Ich versackte ein wenig, so verstrich viel zu viel Zeit mit dem Lesen von unnützen Artikeln. Besonders hat es mir zurzeit das deutsche Gesundheitswesen angetan, dessen „Reformen“ durch einen nicht gerade kompetenten FDP-Mann einmal mehr derartig ungerecht auf die ärmsten Schichten unserer Bevölkerung verteilt werden, dass man beinahe die Guillotine wieder einführen möchte. Sie merken schon, es war der Tag der Entrüstung.
Durch diese Eskapaden, die nur meine Galle beschäftigten, war schon viel zu viel Zeit verloren gegangen. Also lief ich los, ganz in Ruhe, denn in einer Stunde fuhr meine Bahn. Ich ließ mir Zeit und kam irgendwann vom Weg ab. Mein mir eigener Orientierungssinn war mir abhandengekommen, ich lief einfach irgendwo lang, immer in der Hoffnung, am Meer zu landen. Mir hätte eigentlich auffallen müssen, dass ich die ganze Zeit bergauf lief, aber so viel Verstand besaß ich bei dieser Hitze anscheinend nicht. Plötzlich stand ich in einem ganz eigenen Viertel. Die Verbindung zwischen den Bildern, die meine Augen sahen und meinen Synapsen, die mir die entsprechende Deutung dieser Bilder in sofortige Aktion umwandeln, funktionierten ebenso in Zeitlupe wie alles heute. Ich stand schlicht und ergreifend vor einer endlos langen Gasse der käuflichen Liebe. Sicher drei Dutzend Frauen warteten eher gelangweilt darauf, dass irgendetwas passieren würde. Für eine Sekunde wollte ich einfach hineinlaufen, wie gesagt, Zeitlupe, dann stoppte ich abrupt, drehte mich um und lief so schnell ich konnte in die Richtung, aus der ich gekommen war. Es muss ein köstliches Bild für die Prostituierten gewesen sein, und ich bin froh, ein wenig zu ihrer Erheiterung beigetragen zu haben, denn ich meinte, das eine oder andere Lachen hinter mir gehört zu haben.

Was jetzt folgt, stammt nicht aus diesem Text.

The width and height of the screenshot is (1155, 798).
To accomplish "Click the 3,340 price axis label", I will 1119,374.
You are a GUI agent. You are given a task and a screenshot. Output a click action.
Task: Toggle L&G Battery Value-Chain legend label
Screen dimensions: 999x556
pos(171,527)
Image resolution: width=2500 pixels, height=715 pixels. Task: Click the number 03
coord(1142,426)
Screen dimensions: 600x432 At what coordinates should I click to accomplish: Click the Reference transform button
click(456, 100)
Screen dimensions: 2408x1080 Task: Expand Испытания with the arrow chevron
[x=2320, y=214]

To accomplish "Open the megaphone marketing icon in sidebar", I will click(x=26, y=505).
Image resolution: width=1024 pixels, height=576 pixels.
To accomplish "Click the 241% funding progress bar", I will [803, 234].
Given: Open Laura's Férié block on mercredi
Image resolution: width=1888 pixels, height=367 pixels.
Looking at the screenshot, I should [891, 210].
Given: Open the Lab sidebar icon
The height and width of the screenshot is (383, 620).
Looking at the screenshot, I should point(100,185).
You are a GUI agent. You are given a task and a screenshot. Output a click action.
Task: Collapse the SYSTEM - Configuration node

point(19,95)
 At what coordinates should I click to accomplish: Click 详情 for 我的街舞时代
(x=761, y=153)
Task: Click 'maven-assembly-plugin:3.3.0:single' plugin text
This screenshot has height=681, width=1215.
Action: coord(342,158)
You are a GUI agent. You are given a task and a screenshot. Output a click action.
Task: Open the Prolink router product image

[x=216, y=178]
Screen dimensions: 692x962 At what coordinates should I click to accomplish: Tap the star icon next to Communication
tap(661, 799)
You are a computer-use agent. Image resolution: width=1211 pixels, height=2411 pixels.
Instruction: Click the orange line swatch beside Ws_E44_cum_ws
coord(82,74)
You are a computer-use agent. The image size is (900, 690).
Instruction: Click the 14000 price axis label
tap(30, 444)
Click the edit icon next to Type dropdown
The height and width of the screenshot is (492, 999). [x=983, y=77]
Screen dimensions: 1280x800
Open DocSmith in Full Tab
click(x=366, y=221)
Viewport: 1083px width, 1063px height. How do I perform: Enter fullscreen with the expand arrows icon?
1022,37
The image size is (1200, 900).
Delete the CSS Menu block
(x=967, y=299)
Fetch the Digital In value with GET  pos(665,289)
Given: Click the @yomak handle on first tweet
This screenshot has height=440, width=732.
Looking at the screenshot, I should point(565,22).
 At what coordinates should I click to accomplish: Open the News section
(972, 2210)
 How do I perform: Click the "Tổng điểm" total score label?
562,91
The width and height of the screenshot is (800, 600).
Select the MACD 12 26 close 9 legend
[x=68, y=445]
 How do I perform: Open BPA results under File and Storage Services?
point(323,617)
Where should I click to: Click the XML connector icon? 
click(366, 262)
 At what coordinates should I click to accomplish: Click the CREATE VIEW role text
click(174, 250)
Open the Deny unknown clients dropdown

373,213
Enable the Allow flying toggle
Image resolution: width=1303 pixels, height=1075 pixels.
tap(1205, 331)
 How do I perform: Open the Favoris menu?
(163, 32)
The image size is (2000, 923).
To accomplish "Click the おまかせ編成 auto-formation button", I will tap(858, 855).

Ich weiß letztlich nicht, wie ich dorthin gekommen war, selbst das Finden des Meeres, das ich zur Orientierung brauchte, stellte sich als schwierig heraus. Letztlich fand ich den Hafen und somit auch bald den Bahnhof, völlig am Ende, nass bis auf die Knochen, trat ich die Heimreise an.
Ich weiß, dass ein einziger Tag für eine solche Stadt nicht ausreicht. Doch werde ich Genua als aufregende Stadt in Erinnerung behalten, die – lebhaft, brodelnd, ein wenig schäbig – genau nach meinem Geschmack ist.
Morgen geht es in die Berge des Apennin, dort bin ich immer nur rasch hindurchgefahren. Also ist es endlich einmal an der Zeit, für einige Nächte zu bleiben. Ob ich bei der Hitze zum Wandern komme, weiß ich allerdings noch nicht. Vielleicht wenn ich ganz früh aufstehe. Schöne Aussichten.